* [Selected passage]:
╭──

I chose to make a right turn fairly late in my life, and go from a quarter century or so of computer programming to a new profession, psychological counseling.  The change required that I get at least a master's degree, which at my age is probably as far as I will go.

What made me decide to make such a change?  Well, some of the events in my own life, which are largely detailed elsewhere in this blog, gave me some experience with psychology, from the user's perspective, you could say.  Verbal abuse, depression and suicidality, and a drawn-out divorce made me aware that there had to be more to life than programming.  And, coming to the site during that period, I learned a bit about helping and being helped.  Programming isn't much of a legacy compared to that.

The path to the degree has been long:  four years and counting.  The subjects taught were not clear-cut like the ones in my biology undergrad schooling.  The classes had varying amounts of "experiential" learning, which seems to have meant that we taught each other.  I have failed courses (before this one), something that isn't like me.  I put off applying to the practicum several times, tiding myself over with an elective course so that my student loans wouldn't come due.

╰──

* [Given entries]:
╭──

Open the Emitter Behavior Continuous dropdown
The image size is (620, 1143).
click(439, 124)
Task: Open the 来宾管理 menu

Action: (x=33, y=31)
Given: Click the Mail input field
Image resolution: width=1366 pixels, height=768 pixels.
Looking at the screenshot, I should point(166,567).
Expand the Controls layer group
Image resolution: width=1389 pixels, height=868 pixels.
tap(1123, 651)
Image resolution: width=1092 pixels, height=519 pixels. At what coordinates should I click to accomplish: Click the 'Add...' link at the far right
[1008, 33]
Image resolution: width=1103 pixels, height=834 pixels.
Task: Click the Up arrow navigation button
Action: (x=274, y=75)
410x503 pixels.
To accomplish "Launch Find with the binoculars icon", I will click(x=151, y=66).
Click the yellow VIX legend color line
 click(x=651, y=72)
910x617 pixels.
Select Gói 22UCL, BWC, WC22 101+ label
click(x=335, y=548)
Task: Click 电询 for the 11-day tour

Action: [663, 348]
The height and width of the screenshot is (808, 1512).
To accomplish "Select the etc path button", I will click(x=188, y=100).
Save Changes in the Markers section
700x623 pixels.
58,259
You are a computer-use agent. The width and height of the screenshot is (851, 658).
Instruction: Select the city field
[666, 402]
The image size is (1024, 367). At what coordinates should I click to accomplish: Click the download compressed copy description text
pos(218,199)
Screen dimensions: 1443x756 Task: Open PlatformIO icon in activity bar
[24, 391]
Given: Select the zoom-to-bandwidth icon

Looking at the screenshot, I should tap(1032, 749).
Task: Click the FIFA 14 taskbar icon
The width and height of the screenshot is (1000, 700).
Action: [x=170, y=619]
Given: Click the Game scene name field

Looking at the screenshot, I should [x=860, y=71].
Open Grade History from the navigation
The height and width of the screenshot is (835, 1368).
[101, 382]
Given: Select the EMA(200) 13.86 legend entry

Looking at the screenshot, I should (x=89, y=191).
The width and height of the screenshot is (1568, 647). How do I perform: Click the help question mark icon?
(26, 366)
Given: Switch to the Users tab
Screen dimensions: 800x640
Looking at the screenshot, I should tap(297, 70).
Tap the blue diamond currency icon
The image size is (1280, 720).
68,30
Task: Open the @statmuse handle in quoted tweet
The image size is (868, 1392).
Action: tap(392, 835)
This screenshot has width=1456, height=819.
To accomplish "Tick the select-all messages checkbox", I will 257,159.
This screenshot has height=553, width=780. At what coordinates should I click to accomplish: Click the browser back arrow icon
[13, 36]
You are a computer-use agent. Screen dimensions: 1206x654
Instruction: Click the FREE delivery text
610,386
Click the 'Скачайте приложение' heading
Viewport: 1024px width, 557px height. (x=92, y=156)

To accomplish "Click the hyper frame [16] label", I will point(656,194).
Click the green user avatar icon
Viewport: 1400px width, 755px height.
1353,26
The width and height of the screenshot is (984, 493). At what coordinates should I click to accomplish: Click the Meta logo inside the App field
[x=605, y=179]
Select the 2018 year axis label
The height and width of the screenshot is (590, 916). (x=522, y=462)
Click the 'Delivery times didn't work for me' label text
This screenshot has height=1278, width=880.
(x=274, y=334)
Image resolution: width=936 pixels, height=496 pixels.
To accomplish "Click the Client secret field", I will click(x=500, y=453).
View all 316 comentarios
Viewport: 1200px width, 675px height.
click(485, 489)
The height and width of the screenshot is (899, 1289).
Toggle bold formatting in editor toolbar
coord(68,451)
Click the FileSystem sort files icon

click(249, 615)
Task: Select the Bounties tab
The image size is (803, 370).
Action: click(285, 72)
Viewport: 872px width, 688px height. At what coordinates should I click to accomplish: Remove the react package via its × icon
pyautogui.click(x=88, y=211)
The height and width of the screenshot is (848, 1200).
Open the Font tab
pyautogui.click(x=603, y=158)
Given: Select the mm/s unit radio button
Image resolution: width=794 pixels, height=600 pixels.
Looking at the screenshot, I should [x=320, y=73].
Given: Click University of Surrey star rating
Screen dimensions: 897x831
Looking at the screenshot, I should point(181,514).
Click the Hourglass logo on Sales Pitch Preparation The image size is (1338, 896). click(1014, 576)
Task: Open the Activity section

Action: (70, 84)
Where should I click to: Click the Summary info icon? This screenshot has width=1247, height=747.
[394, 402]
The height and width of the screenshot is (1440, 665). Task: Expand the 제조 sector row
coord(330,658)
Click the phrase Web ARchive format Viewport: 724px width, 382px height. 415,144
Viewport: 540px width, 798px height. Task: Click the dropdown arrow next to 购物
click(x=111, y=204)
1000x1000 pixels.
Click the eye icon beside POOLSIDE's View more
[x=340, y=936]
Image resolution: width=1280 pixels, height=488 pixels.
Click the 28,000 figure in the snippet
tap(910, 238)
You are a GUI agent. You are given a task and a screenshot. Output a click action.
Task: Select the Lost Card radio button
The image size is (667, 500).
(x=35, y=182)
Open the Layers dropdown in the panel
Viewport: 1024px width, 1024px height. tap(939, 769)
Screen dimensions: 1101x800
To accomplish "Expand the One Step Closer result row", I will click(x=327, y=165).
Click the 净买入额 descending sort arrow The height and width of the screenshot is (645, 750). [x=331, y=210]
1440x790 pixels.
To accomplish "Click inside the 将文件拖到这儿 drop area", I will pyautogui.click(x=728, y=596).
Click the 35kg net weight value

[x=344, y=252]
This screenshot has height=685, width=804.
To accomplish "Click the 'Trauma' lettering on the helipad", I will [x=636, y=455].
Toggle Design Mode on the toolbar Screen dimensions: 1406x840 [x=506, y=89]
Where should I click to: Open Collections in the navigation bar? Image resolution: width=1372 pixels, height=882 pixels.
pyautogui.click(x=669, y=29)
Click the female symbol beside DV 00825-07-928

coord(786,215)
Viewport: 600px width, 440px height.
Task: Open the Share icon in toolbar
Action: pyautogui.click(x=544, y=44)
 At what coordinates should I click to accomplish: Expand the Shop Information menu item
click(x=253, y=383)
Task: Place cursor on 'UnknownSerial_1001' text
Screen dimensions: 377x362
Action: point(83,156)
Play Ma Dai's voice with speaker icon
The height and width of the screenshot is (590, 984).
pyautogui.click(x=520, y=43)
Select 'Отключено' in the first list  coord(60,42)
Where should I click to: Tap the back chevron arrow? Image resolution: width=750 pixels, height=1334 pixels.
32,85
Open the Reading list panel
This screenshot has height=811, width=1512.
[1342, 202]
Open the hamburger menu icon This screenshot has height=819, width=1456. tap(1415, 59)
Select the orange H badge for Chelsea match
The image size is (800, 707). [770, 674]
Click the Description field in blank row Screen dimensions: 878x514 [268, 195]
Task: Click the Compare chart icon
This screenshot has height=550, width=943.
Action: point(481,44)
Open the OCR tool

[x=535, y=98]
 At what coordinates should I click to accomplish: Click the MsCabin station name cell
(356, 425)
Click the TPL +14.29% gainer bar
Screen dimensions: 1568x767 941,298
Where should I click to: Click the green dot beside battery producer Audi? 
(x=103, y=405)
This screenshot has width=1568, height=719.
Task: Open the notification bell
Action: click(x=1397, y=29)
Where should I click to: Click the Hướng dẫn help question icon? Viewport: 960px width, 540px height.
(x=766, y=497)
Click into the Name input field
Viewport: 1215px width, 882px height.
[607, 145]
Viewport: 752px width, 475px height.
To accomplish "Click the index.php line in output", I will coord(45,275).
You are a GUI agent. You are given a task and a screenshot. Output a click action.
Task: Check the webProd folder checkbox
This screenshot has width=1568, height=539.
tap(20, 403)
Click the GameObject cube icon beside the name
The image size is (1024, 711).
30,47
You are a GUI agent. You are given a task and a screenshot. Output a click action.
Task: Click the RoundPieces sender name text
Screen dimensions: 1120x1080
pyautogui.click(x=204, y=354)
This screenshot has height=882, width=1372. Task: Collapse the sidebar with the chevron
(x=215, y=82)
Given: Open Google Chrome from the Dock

╰──

Please continue the account of switching from computer programming to psychological counseling, starting right after its final sentence.

Clearly, then, I have shown some resistance to finishing the program.  Now it will take at least another year to graduate, and then I have to get licensed.  Anxiety accounts for some of the resistance, at least.  The fact that, even when I'm licensed, I will have to be supervised throughout my career is another burden that slows me down.  The profession also won't be as lucrative as if I had continued programming, and hey, who doesn't like money?  My advisor, even before I was admitted into the program, remarked that I didn't have the same kind of enthusiasm that other students had coming in, mostly just having graduated with psychology degrees.  I pointed out, essentially, that I was twice their age and so could be expected to be roughly half as naive, I mean optimistic.  I used better words, because he let me in, but I haven't become less cynical.

Interestingly, I chose counseling as the way to help because I had experience with (receiving) it over most of my life, and I assumed that was how people get helped.  I only realized, this last semester during one of my supervision sessions, that counseling was not, in fact, what helped me through the worst of my own time.  It was this site!  (The people really.)  That startling idea has at least opened my mind to consider other helping options, even if I finish the counseling degree.

It probably plays no small part in my reasons for coming back.